*** Opening of Source records ***
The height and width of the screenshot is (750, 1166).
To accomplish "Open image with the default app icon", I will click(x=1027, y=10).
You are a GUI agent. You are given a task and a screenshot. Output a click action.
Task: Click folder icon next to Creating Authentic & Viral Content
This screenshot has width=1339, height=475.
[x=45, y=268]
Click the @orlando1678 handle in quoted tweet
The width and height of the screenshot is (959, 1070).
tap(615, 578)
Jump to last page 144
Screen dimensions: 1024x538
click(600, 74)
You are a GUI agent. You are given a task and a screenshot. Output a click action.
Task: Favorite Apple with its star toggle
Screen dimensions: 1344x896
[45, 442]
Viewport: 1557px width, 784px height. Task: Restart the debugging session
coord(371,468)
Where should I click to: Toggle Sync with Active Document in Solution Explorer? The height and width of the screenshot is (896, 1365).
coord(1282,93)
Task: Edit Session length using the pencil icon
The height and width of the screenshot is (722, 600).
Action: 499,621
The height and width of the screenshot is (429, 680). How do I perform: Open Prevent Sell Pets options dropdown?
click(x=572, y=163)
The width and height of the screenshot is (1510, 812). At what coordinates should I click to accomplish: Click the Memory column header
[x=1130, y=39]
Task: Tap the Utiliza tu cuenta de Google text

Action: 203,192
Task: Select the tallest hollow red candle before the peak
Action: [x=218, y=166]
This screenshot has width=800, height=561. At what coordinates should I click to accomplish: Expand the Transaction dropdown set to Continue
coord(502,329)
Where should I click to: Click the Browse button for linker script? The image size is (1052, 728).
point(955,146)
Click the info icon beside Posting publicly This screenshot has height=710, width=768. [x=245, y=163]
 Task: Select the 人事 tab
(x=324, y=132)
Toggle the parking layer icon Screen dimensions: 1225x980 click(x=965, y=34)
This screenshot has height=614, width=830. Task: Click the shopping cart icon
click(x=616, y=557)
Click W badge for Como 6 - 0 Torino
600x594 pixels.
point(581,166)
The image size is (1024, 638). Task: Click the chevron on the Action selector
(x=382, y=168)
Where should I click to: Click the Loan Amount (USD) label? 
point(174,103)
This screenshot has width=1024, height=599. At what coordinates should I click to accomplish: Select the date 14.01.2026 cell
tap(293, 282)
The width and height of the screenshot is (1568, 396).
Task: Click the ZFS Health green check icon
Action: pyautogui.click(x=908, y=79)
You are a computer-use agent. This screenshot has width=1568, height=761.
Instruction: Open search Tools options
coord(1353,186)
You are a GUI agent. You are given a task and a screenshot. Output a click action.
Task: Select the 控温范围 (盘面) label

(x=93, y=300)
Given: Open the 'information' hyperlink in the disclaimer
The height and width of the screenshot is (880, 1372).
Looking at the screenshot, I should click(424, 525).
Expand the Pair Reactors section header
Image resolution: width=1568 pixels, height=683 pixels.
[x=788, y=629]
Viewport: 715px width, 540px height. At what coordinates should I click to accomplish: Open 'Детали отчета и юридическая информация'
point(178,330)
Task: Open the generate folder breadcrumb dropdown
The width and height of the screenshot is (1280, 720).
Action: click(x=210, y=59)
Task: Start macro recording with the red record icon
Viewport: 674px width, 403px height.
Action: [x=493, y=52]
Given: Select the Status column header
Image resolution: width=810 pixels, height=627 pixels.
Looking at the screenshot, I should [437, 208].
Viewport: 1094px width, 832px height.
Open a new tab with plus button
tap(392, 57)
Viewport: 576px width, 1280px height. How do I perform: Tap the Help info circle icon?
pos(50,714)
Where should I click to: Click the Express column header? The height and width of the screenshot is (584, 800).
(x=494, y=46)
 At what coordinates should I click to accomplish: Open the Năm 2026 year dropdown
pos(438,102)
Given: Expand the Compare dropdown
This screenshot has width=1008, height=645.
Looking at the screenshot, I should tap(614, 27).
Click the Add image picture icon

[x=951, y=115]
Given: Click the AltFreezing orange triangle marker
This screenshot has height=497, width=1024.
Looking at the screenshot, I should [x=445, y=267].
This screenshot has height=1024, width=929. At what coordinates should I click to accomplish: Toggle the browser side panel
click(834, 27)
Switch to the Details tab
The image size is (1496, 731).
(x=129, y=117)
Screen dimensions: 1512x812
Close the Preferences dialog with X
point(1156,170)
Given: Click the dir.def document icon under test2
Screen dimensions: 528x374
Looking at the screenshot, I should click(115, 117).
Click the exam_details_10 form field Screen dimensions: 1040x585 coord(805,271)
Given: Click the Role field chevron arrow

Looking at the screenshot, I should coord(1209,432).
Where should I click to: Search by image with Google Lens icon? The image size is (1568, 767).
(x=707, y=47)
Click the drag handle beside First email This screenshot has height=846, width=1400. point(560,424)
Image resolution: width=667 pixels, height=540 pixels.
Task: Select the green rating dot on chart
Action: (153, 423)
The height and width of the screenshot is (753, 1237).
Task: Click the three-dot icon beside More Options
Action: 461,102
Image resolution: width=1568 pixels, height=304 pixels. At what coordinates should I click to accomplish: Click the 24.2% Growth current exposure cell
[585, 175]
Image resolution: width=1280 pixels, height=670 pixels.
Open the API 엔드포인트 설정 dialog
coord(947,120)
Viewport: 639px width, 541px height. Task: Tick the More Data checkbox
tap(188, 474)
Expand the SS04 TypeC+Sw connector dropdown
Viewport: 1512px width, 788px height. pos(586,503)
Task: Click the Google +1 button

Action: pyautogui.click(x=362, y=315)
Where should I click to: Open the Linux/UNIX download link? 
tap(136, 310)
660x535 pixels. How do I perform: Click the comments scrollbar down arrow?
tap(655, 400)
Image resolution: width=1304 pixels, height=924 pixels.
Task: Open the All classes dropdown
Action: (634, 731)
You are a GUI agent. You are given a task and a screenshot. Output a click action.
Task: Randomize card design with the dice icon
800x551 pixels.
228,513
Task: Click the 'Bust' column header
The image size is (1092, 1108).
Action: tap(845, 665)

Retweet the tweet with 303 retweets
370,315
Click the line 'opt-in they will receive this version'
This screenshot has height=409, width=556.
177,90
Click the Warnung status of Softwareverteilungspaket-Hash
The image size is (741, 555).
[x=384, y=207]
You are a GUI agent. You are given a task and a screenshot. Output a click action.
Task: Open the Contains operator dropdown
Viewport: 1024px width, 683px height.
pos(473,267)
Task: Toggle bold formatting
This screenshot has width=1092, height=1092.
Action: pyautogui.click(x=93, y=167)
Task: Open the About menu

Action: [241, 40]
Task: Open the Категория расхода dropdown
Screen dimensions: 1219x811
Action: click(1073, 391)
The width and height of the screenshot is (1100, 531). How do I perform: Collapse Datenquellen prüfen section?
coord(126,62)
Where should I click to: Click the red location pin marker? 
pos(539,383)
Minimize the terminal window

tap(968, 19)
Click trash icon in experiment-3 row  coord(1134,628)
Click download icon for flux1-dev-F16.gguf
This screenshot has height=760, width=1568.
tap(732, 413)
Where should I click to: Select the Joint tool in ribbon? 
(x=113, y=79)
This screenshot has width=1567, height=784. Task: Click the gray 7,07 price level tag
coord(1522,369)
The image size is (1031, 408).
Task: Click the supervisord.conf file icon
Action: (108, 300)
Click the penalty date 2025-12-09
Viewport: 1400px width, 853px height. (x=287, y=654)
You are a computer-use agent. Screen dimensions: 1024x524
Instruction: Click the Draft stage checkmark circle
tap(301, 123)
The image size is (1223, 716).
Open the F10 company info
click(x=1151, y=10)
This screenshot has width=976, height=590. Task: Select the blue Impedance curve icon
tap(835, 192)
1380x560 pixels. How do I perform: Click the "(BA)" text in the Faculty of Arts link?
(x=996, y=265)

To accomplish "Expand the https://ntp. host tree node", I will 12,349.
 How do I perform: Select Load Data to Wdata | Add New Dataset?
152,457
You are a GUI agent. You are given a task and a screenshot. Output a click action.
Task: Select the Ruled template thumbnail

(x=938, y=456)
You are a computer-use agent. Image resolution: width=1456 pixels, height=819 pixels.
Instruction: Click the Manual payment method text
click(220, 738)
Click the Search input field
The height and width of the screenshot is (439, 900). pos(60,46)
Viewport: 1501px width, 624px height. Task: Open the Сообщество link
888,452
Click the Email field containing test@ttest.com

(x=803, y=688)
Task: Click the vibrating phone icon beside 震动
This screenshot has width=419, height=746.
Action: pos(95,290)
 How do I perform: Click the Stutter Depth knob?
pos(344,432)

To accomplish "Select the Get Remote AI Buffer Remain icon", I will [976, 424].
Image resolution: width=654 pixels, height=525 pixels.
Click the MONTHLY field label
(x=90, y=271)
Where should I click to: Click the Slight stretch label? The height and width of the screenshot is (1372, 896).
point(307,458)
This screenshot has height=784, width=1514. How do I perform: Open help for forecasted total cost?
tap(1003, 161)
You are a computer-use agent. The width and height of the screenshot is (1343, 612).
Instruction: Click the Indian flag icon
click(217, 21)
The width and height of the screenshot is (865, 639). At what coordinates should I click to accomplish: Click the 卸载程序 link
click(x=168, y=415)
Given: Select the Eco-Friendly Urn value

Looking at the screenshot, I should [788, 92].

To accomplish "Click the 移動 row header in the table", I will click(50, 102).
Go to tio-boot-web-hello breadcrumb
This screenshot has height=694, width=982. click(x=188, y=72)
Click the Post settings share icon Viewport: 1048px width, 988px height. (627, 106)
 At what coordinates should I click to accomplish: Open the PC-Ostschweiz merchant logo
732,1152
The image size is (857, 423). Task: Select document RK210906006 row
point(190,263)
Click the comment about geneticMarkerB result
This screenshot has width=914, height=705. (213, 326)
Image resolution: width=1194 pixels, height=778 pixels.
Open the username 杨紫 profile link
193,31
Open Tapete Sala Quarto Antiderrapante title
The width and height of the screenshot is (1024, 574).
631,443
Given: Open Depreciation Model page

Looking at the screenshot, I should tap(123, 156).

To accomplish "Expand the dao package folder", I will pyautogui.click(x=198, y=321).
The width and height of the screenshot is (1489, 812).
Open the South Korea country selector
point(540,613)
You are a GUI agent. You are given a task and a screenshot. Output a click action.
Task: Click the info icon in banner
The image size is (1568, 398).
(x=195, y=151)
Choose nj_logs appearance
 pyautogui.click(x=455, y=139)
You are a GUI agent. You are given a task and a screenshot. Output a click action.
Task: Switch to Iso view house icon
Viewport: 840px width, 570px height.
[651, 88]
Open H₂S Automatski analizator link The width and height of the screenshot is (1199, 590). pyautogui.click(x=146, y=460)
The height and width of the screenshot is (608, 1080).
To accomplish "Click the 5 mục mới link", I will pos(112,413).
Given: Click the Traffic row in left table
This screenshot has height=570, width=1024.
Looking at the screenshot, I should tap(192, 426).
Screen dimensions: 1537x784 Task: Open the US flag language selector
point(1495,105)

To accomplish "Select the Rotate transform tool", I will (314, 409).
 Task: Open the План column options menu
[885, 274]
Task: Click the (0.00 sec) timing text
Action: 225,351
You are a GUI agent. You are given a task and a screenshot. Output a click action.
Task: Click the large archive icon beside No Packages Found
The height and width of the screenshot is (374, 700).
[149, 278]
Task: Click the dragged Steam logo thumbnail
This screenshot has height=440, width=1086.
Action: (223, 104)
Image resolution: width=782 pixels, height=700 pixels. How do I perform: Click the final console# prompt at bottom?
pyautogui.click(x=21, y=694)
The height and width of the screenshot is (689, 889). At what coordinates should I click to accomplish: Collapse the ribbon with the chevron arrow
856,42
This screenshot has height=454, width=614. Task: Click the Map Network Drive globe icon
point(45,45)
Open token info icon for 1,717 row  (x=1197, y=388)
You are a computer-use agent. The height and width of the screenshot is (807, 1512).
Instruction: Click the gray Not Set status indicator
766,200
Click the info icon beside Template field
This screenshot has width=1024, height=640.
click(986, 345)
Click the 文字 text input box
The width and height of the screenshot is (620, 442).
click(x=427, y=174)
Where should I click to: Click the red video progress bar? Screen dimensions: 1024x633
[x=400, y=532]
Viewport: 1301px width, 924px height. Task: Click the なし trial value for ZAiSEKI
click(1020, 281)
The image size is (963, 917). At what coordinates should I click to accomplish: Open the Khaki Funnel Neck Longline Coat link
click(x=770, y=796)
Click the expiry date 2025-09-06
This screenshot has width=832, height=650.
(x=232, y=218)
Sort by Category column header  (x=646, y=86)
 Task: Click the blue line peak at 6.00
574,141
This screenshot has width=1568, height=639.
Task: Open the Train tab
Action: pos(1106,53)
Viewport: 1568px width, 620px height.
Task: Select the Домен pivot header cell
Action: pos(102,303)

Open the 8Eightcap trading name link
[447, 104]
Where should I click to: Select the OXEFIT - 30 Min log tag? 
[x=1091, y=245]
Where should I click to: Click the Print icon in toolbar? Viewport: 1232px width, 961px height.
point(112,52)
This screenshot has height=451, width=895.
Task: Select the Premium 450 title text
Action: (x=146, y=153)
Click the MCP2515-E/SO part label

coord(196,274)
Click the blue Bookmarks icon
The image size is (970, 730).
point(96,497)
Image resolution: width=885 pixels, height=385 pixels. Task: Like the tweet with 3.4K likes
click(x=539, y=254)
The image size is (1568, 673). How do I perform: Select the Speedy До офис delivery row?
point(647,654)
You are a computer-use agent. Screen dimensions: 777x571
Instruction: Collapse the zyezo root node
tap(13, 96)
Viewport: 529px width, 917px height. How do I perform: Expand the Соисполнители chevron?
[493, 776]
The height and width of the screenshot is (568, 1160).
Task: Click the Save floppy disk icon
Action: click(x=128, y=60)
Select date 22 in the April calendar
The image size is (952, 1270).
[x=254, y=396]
*** Close of Source records ***
Work task: The lines to copy are those above that contain the string "folder".

Response to the exercise:
Task: Click folder icon next to Creating Authentic & Viral Content
Task: Open the generate folder breadcrumb dropdown
To accomplish "Expand the dao package folder", I will pyautogui.click(x=198, y=321).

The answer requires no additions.